Этой ночью моего дядю Франса Питера Квансиуса нашли мертвым в кровати.

Если бы просто мертвым! Рассказывали, что горло было разодрано, а лицо раздроблено в месиво.

* * *

Я стал наследником дяди Квансиуса, но, разумеется, по молодости лет еще долго не мог распоряжаться значительным его состоянием.

Однако из уважения к правам будущего собственника мне разрешили побродить по дому в тот день, когда чиновники из мэрии проводили инвентаризацию.

Спустившись в лабораторию, темную, холодную и уже запыленную, я сказал себе, что, возможно, когда-нибудь продолжу таинственную игру с ретортами и тиглями несчастного спагириста, злополучного искателя магических решений.

И вдруг я напрягся и замер: дыхание перехватило, глаза остановились на предмете, зажатом в углу тяжелой металлической пластиной.

Большая железная перчатка, смазанная клеем или жиром, как мне показалось.

И тогда в тумане моих воспоминаний очертилась странная догадка: это рука Гетца фон Берлихингена.

На столе лежали внушительных размеров деревянные клещи, которыми обычно перехватывают раскаленные реторты.

Я подошел на цыпочках, примерил клещи и приподнял чудовищную перчатку, с трудом удерживая на вытянутых руках.

Окно лаборатории, вровень с мостовой, открывалось на отводную протоку, впадающую несколько дальше в канал.

Осторожно, шаг за шагом, я понес зловещую находку.
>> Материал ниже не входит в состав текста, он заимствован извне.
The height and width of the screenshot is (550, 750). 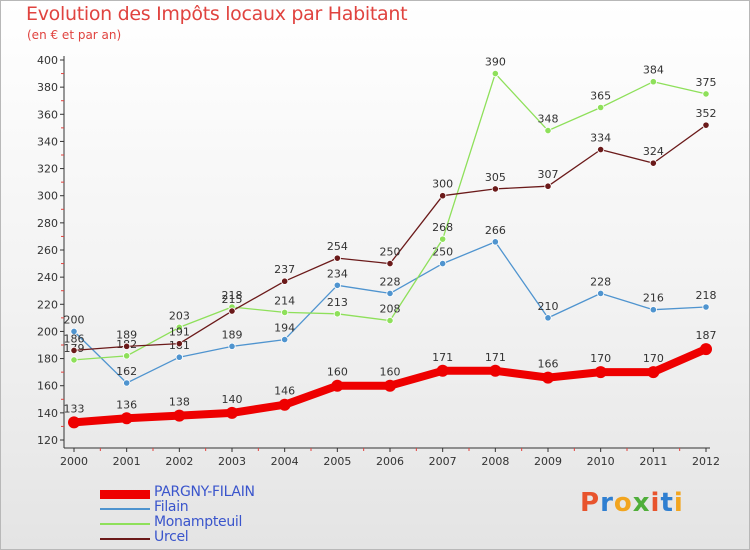 What do you see at coordinates (285, 462) in the screenshot?
I see `x-tick-label: 2004` at bounding box center [285, 462].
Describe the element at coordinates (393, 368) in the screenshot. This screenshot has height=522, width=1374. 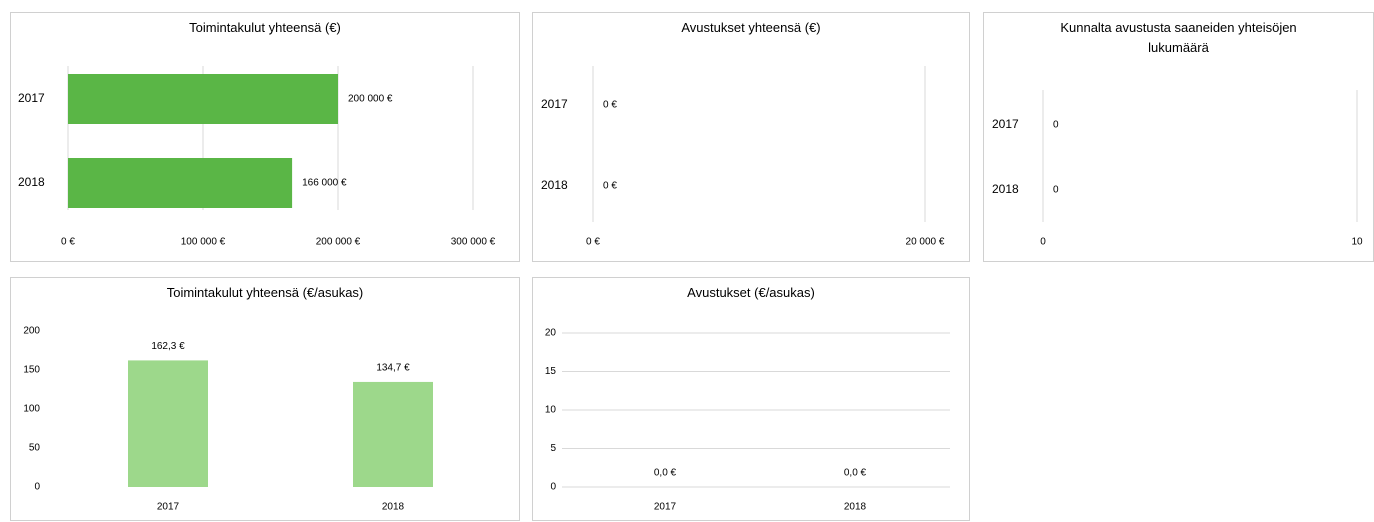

И тут произошло нечто, заставившее меня вздрогнуть от брезгливого, липкого, холодного ужаса: железная рука бешено задергалась, извивающиеся пальцы вкроились в дерево, отслаивая щепу, пытаясь дотянуться до меня, схватить… Конвульсия била железные пальцы, и когда я сунул клещи в окно, рука застыла в отчаянном, угрожающем жесте.